Materials and methods
Participants
The Working Group on Intensive Care Medicine (Arbeitsgemeinschaft Intensivmedizin) in Arnsberg, Germany organizes continuing education programs for physicians [21]. These programs primarily target residents in their second to third year of postgraduate medical training in fields of emergency and intensive care medicine, such as internal medicine, anesthesia, or surgery. Participants in these courses come from both Germany and German-speaking countries. During these courses, participants were given the opportunity to take part in optional simulator-based CPR workshops. It was made clear to them that these workshops were recorded for scientific purposes. Additionally, identical workshops were offered to physicians who wished to participate but preferred not to be filmed. The trial, conducted in accordance with the Declaration of Helsinki guidelines, received approval from the Ethics Committee of “Aerztekammer Westfalen-Lippe” (2020-602-f-S), which waived the requirement for obtaining consent. Furthermore, an amendment for the presented analysis of PPE was also exempted from consent requirements. The trial is registered in the German Clinical Trial Registry (accessible at www.drks.de as of August 19, 2022, DRKS-ID: DRKS00023184). The reporting of the study adheres to the extensions of the STROBE statements as outlined in the Reporting Guidelines for Health Care Simulation Research [22].
Study design
This study reports thus far unreported data from the PPE cohort of a prospective comparative trial involving two cohorts [20]. Throughout the years 2020 and 2021, all attendees of our workshops were required to perform CPR while wearing PPE. Participants from individual workshops were randomly divided into teams consisting of three to five physicians.
Simulator and scenario
The Ambu Man Wireless mannequin (Ambu GmbH, Bad Nauheim, Germany) was used for this study. All participants underwent a standardized briefing, which encompassed an introduction to the workshop, familiarization with the mannequins, and an overview of the available resuscitation equipment. Subsequently, each team member was apprised of their role in the upcoming scenario: they would be part of a resuscitation team responding to an unwitnessed cardiac arrest due to ventricular fibrillation. The teams were explicitly informed that, mirroring real-world practices at that time, they were required to fully don PPE before any contact with the patient being tested positive for COVID-19.

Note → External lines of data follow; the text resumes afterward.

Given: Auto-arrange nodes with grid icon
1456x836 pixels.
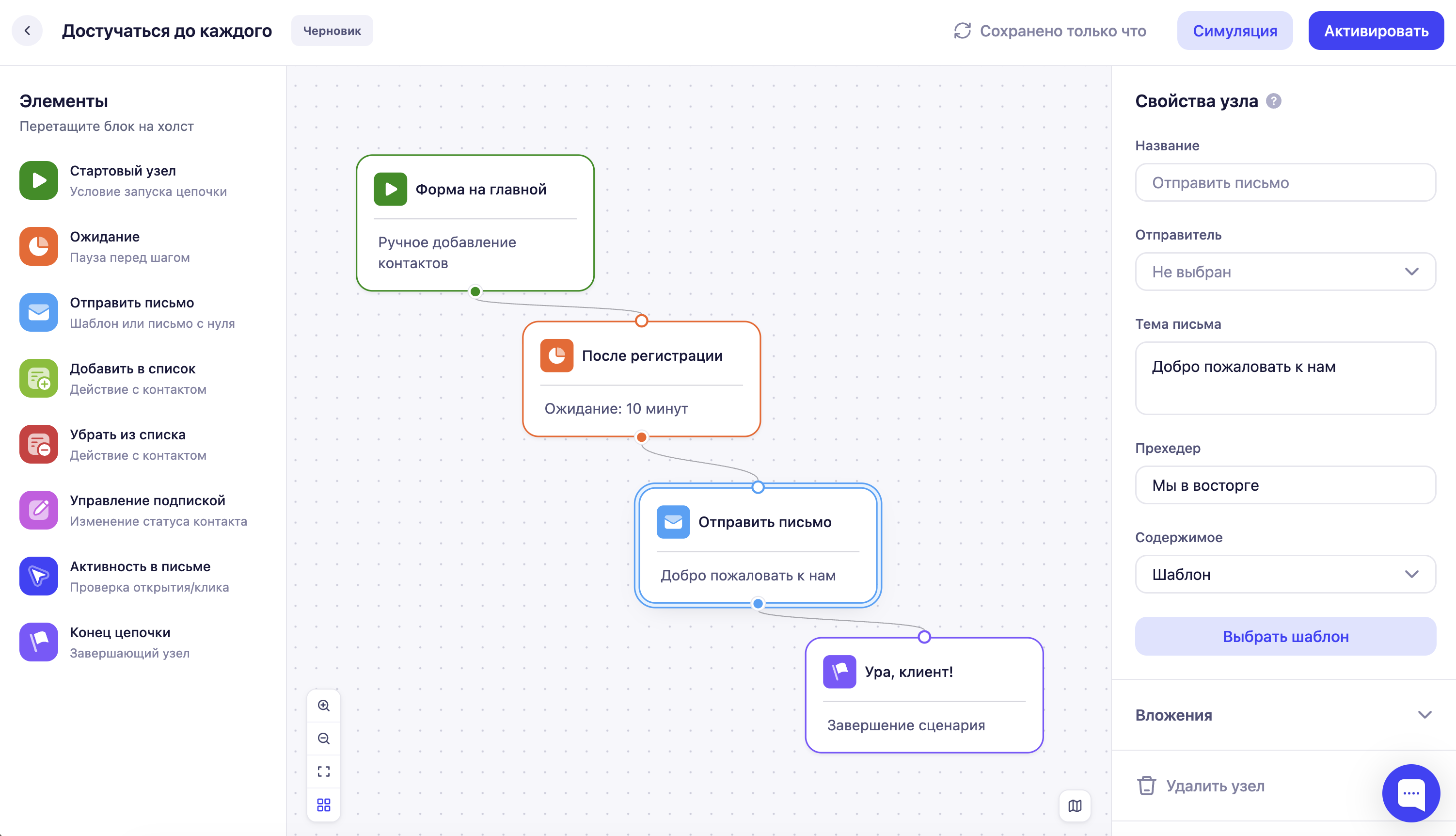Looking at the screenshot, I should pyautogui.click(x=324, y=805).
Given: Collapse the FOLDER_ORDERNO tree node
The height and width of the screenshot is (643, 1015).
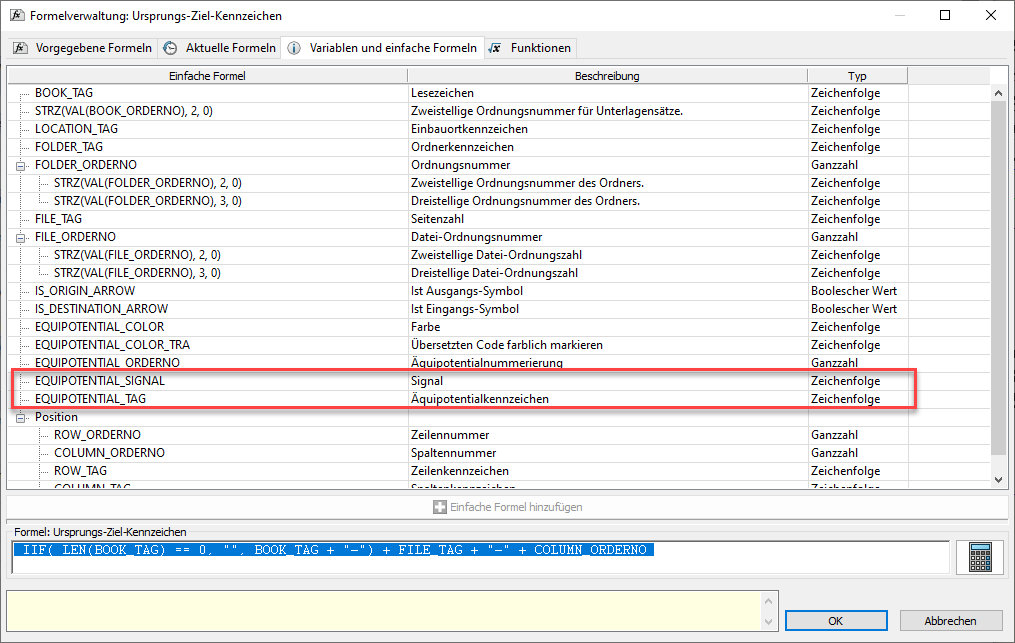Looking at the screenshot, I should pyautogui.click(x=21, y=165).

Personal protective equipment (PPE)
The teams were explicitly informed that, mirroring real-world practices at that time, they were required to fully don PPE before any contact with the patient. In adherence to stringent hygiene protocols, participants were mandated to wear FFP2/N95 masks continuously throughout the duration of the course. Additionally, a variety of PPE items, including gloves, protective eyewear, gowns, and scrub caps, were readily available in ample quantities and various sizes, arranged on a table within the scenario room. This arrangement served the dual purpose of ensuring participants understood the need to prepare for a medical emergency after donning PPE. The time taken for the donning process was defined as the duration between the initial handling of PPE equipment by any team member and the first contact with the patient by any team member. The process of doffing occurred after the return of spontaneous circulation (ROSC) and was observed until completion. Data on buddying were collected during both donning and doffing. Buddying was categorized into verbal reminders to or for participants (e.g., “Your mask isn’t fitting well.”, “You need to disinfect your hands.”), assistance given to participants or received by participants (e.g., closing the gown), or active correction by and for participants (e.g., closing a poorly fitting gown, actively providing hand sanitizer during doffing). Buddying was applied both during donning and doffing processes.

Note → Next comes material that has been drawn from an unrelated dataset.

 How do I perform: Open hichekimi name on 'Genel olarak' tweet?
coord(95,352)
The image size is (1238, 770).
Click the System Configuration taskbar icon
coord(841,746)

All scenarios were supervised by trained tutors instructed not to interfere in any way with donning, doffing, or buddying. Trained tutors were freelance AIM employees, both physicians and paramedics with years of experience in clinical practice and in training young residents.
Data analysis
Data analysis was performed using the video recordings obtained during the simulations.

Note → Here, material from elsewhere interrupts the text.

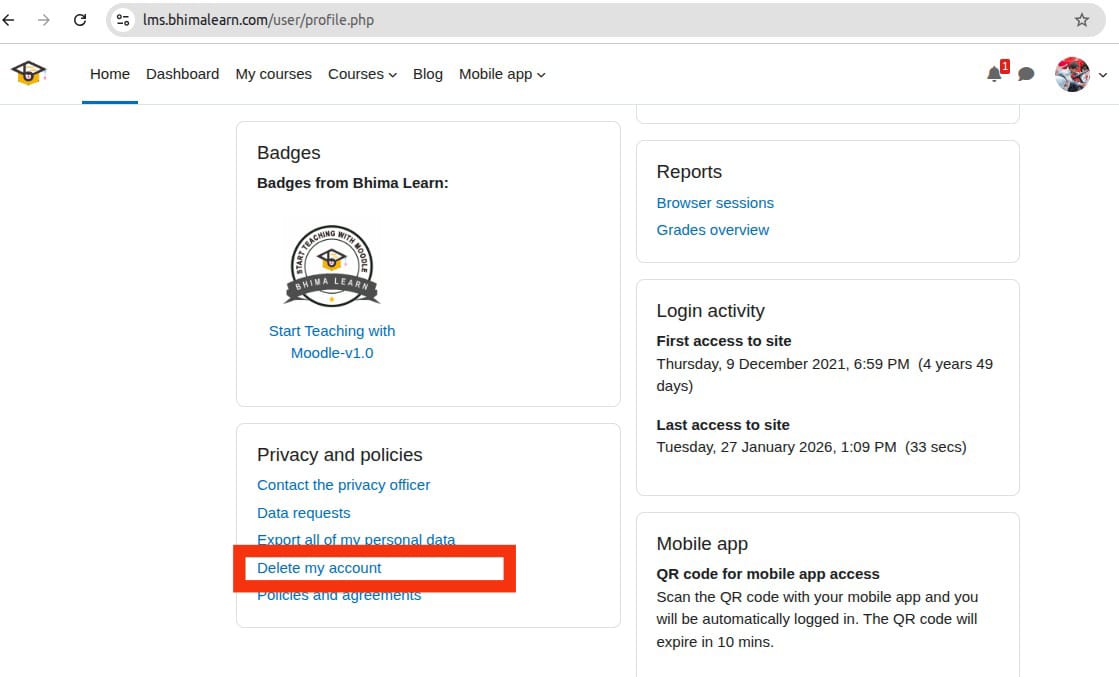Click the URL address bar field
Image resolution: width=1119 pixels, height=677 pixels.
click(600, 20)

Video recordings were assessed by two raters (SK and RM). In case of discrepancies two additional raters (SM, TS) reviewed the video recordings concerned and findings were discussed together, until all discrepancies could be resolved. In order to ensure assessment`s consistency, 10% of videos were re-assessed (LR). The consensus among the raters encompassed the precise delineation of donning and doffing time, specifying when to commence and when to terminate. Any disparate or individual decisions were consistently made collectively. The donning process commenced individually upon taking the first item. Donning time concluded when each participant commenced interaction with the mannequin or became engaged in the emergency scenario. The process of doffing commenced with the return of spontaneous circulation (ROSC) and concluded with the final disinfection of the hands, if applicable, or with departure from the situation.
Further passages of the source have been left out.